The script mentioned below is the copy of PHPCassa Composite Example

I will explain it step by step

(1) Creating Keyspace using PHPCassa
        Name => "Keyspace1"
        Replication Factor => 1
        Placement Strategy => Simple Strategy
(2) Creating Column Family with Composite Keys using PHPCassa
        Name => "Composites"
        Column Comparator => CompositeType of LongType, AsciiType (Ex: 1:example)
        Row Key Validation => CompositeType of AsciiType, LongType (Ex: example:1)
        Sample Row:
                'example':1 => { 1:'columnName': "value", 1:'d' => "Hai", 2:'b' => "Fine", 112:'a' => "Sorry" }
        Columns are sorted Based on Component types as shown above
        112 > 2 as LongType but "112" < "2" as Ascii         Cassandra Properly honors the type mentioned on column family definition         I have used '' to denote ascii. Ignore them as values
require_once(__DIR__.'/../lib/autoload.php');

use phpcassa\Connection\ConnectionPool;
use phpcassa\ColumnFamily;
use phpcassa\ColumnSlice;
use phpcassa\SystemManager;
use phpcassa\Schema\StrategyClass;

// Create a new keyspace and column family
$sys = new SystemManager('127.0.0.1');
$sys->create_keyspace('Keyspace1', array( // (1)
    "strategy_class" => StrategyClass::SIMPLE_STRATEGY,
    "strategy_options" => array('replication_factor' => '1')
));

// Use composites for column names and row keys
$sys->create_column_family('Keyspace1', 'Composites', array( //(2)
    "comparator_type" => "CompositeType(LongType, AsciiType)",
    "key_validation_class" => "CompositeType(AsciiType, LongType)"
));


Start a connection pool, create an instance of Composites ColumnFamily
$pool = new ConnectionPool('Keyspace1', array('127.0.0.1'));
$cf = new ColumnFamily($pool, 'Composites');
Specifying Row Keys and Column Keys
Both our row key [key_validation_class] and column key [comparator] are composite types.
That means our key has components in them and types of each component might differ
So, we can't specify the keys as a single entity.
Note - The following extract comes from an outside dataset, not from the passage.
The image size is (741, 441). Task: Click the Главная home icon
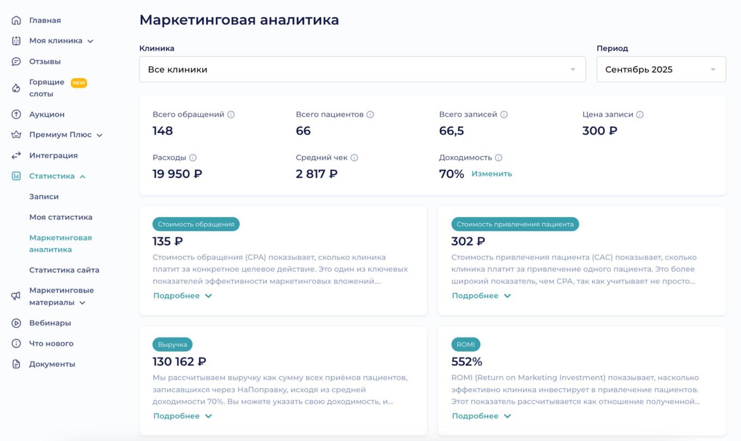15,20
They might violate the data types that cassandra cluster expects
For ex: in our case of row keys: Component 1 is Ascii & Component 2 is Long
When a write or read request is sent to cassandra, the type property should be properly maintained
Specifying "key:1" won't work and would result in an cassandra exception

Hence we maintain components of key as a php array and specify insert_format & return_format as an array.
Ex: $key1 = array("key", 1); //Ascii, Long
Other available formats for insert and return are
  • DICTIONARY // Here, array keys correspond to row keys. So, we can't use this as our keys have components
  • OBJECT // This is almost same that thrift returns
Whereas for columns, each column corresponds to a value. Hence it will be array ( array ( components ) , value )
Here the array inside an array is required because php associative arrays don't support anything other than string keys.
As we need to preserve type. We can't specify "columnKey"=>value anymore.
Hence we map them in to an array as array(key, value) where key itself is an array(components)
// Make it easier to work with non-scalar types
$cf->insert_format = ColumnFamily::ARRAY_FORMAT;
$cf->return_format = ColumnFamily::ARRAY_FORMAT;

// Composite Row Keys ()
$key1 = array("key", 1);
$key2 = array("key", 2);

$columns = array(
    array(array(0, "a"), "val0a"),

    array(array(1, "a"), "val1a"),
    array(array(1, "b"), "val1b"),
    array(array(1, "c"), "val1c"),

    array(array(2, "a"), "val2a"),

    array(array(3, "a"), "val3a")
);

$cf->insert($key1, $columns);
$cf->insert($key2, $columns);

Then we fetch data
(1) Get all the columns corresponding to a key
(2) insert and return format is array so accessing via index
(3) Should output an array of components of column name
//Constructor of Column Slice
__construct( mixed $start = "", mixed $finish = "", integer $count = phpcassa\ColumnSlice::DEFAULT_COLUMN_COUNT, boolean $reversed = False ) 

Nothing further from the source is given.